Pourquoi vous ne devriez pas aider vos collègues à moins qu'ils ne le demandent

Pourquoi vous ne devriez pas aider vos collègues à moins qu'ils ne le demandent

Selon de nouvelles recherches, il est préférable de le garder pour soi ou d'attendre qu'on vous le demande.

S'appuyant sur des constatations antérieures qui montraient que le fait d'aider les collègues ralentissait le succès, le professeur de gestion Russell Johnson a examiné de plus près les différents types d'aide auxquels les gens participent au travail - et comment cette aide a été reçue.

“… Ce n'est pas forcément la meilleure chose à faire quand on cherche des problèmes et qu'on passe du temps à essayer de les résoudre.”

«À l'heure actuelle, la productivité sur le lieu de travail est soumise à un stress considérable. Il faut être un vrai battant et aider tout le monde autour de vous», déclare Johnson. «Mais ce n’est pas forcément la meilleure chose à faire quand on cherche des problèmes et qu’on passe du temps à essayer de les résoudre.»

En analysant la façon dont les gens s'entraident sur leur lieu de travail, Johnson explique qu'il existe deux types d'aide de base - l'aide proactive et réactive - qui se différencient par le fait qu'un collègue demande de l'aide ou non.

Si vous êtes actif et que vous proposez activement d'aider les autres, vous aidez de manière proactive. Si un collègue vous aborde et demande l'aide que vous donnez, vous aidez de manière réactive, explique Johnson.

«Ce que nous avons constaté, c'est que du côté de l'aide, lorsque les personnes s'engagent de manière proactive, elles ne comprennent souvent pas clairement les problèmes et les problèmes des destinataires. Elles en reçoivent donc moins de gratitude», explique Johnson.

«Du côté des destinataires, si les gens me consultent constamment au travail et me demandent si je veux leur aide, cela pourrait avoir un impact sur mon estime et devenir frustrant.
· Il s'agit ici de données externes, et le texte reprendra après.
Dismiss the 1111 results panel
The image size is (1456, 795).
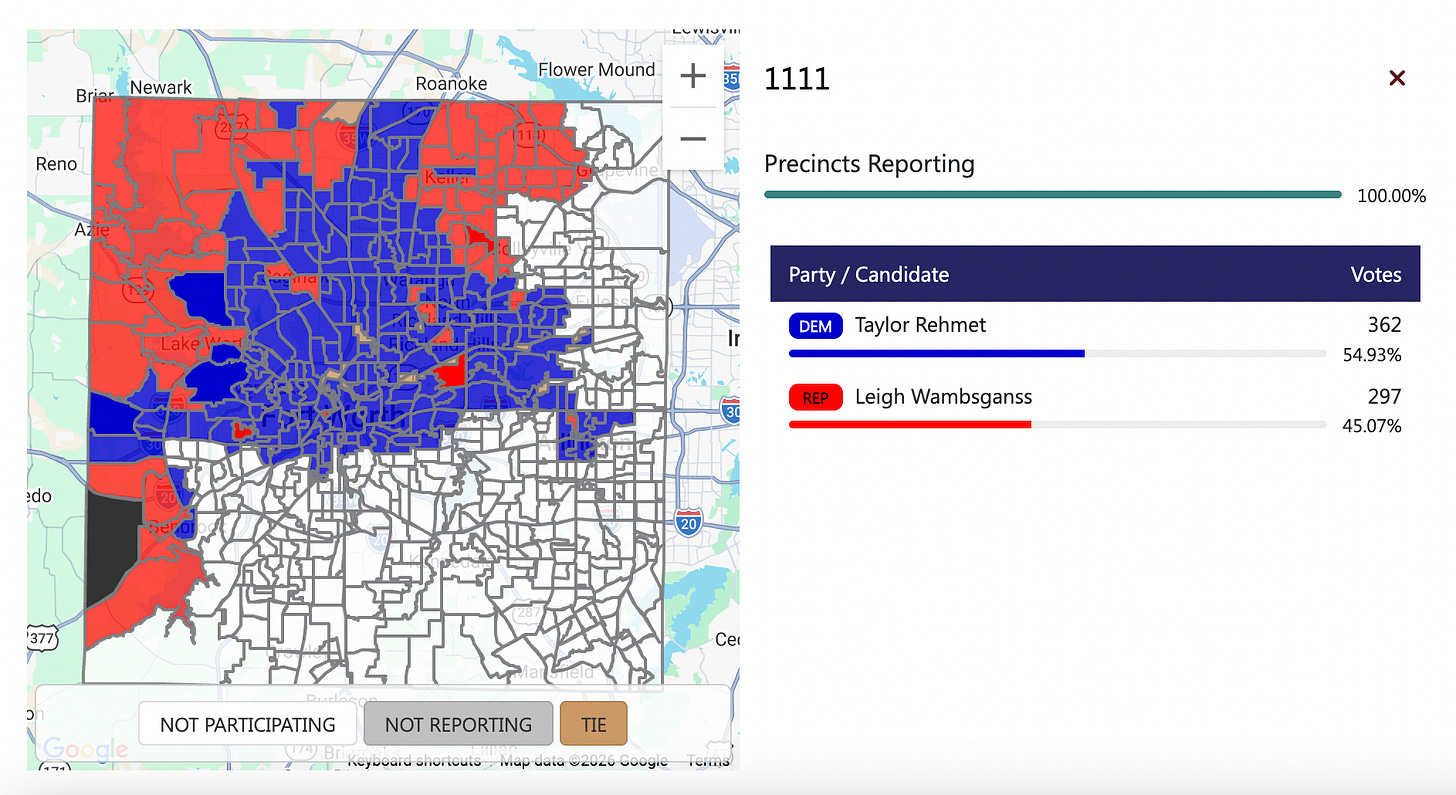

Je ne vais pas avoir envie de remercier la personne qui a essayé de m'aider parce que je ne l'avais pas demandé.

Johnson a interrogé des employés de 54 âgés de 21 et 60 et occupant des emplois à temps plein dans divers secteurs, notamment la fabrication, les administrations publiques, les soins de santé et l'éducation. Il a collecté des données pendant les jours 10 pour une observation quotidienne collective de 232 afin d'évaluer l'aide quotidienne, la gratitude reçue, l'impact social positif perçu et l'engagement professionnel.

"Être proactif peut avoir des effets toxiques, en particulier sur l'aide."

Avec moins de gratitude pour l'aide et moins d'estime pour la personne qui reçoit de l'aide, Johnson explique que les réponses des répondants prouvaient que l'aide proactive avait des incidences négatives des deux côtés, mais pour des raisons différentes.

«Être proactif peut avoir des effets toxiques, en particulier sur les assistants. Ils s'en vont en recevant moins de gratitude de la part de la personne qu'ils aident, ce qui les rend moins motivés au travail le lendemain. Plus souvent qu'autrement, les bénéficiaires de l'aide n'expriment pas immédiatement leur gratitude, ce qui la rend insignifiante en ce qui concerne l'acte même de l'aide », a déclaré Johnson.

«Quant à la personne qui reçoit l'aide non sollicitée, elle commence à se remettre en question et à se sentir menacée par son autonomie au travail», a-t-il déclaré.

À certains égards, Johnson affirme que ses recherches suggèrent aux travailleurs de s'occuper de leurs affaires et de ne pas chercher des problèmes à résoudre. En fin de compte, dit-il, aider est une bonne chose, mais attendez simplement que vos collègues le demandent.

«En tant que personne qui veut aider, assieds-toi et fais ton propre travail. C'est à ce moment-là que vous en aurez le plus pour votre argent », dit-il. «En tant que personne recevant de l'aide, vous devriez au minimum exprimer votre gratitude - et le plus tôt sera le mieux. Si vous attendez quelques jours, cela n'aura pas d'impact positif sur l'aide. ”

La prochaine recherche de Johnson examinera les conséquences de recevoir de l'aide du point de vue des bénéficiaires, et comment leurs réactions et sentiments peuvent influer sur le climat social au travail.

La recherche apparaît dans le Journal of Applied Psychology.